- _PROBLEM_
In the stretch below from the line containing "Open Quota under Shared resources" through the end of the material, change "Shared resources" to "Team resources" and give those lines again with nothing else altered. Leave the pictures out of your answer.

## Begin RECORDED DATA

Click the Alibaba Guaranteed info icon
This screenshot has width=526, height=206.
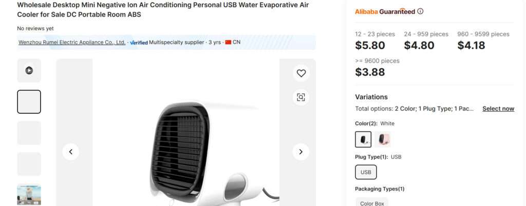point(421,11)
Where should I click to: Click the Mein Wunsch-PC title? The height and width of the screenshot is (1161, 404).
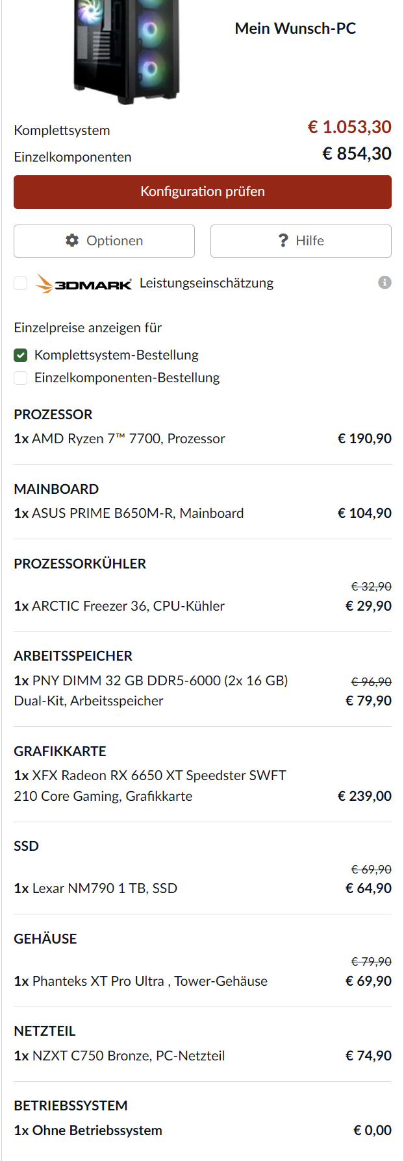click(295, 29)
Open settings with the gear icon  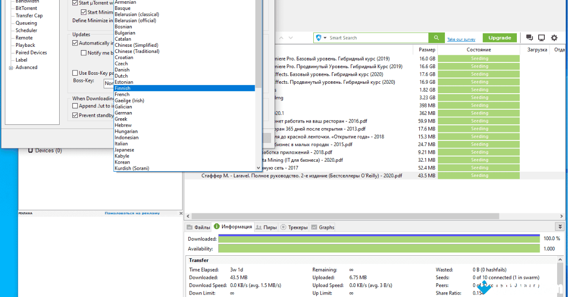click(x=553, y=37)
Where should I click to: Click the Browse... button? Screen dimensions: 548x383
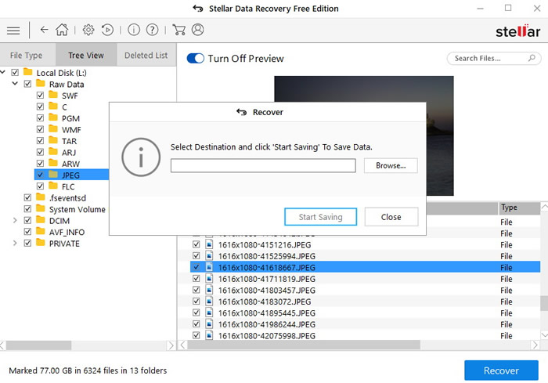(x=390, y=166)
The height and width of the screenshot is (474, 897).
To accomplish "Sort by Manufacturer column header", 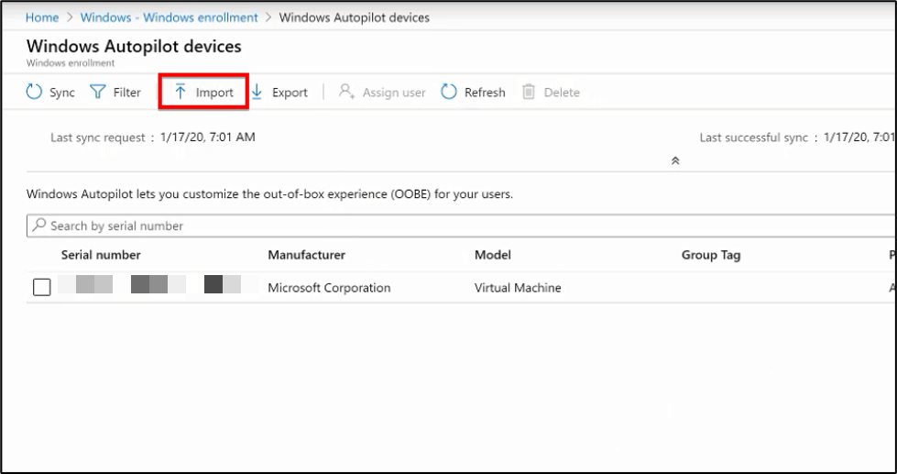I will (306, 255).
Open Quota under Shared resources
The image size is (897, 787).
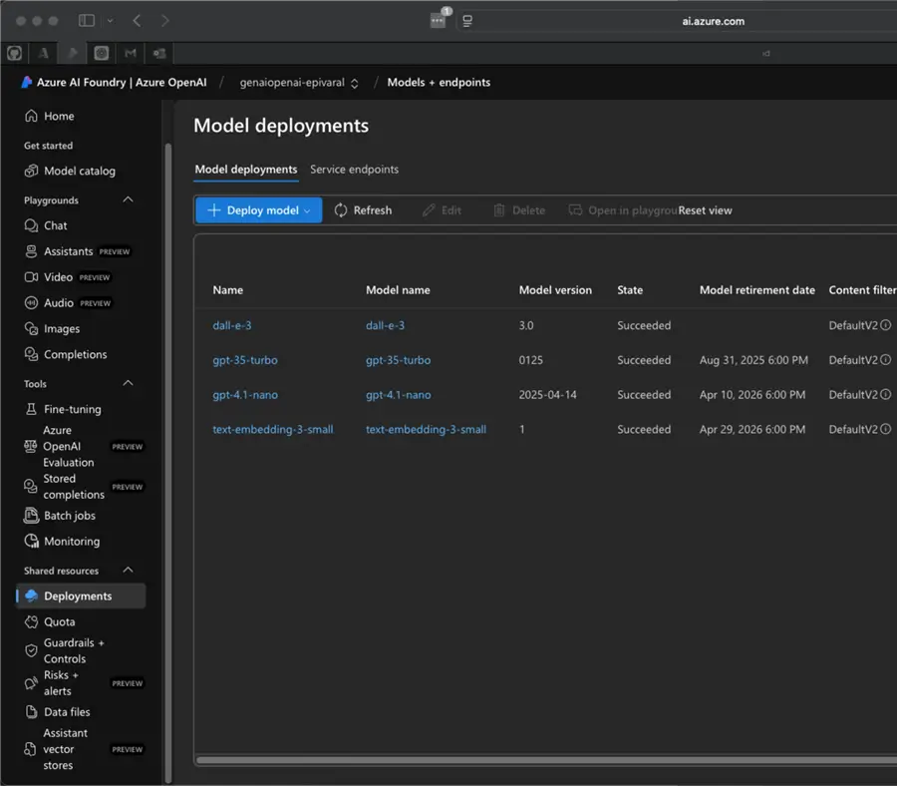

## End RECORDED DATA

- _CORRECT ANSWER_
Open Quota under Team resources
The image size is (897, 787).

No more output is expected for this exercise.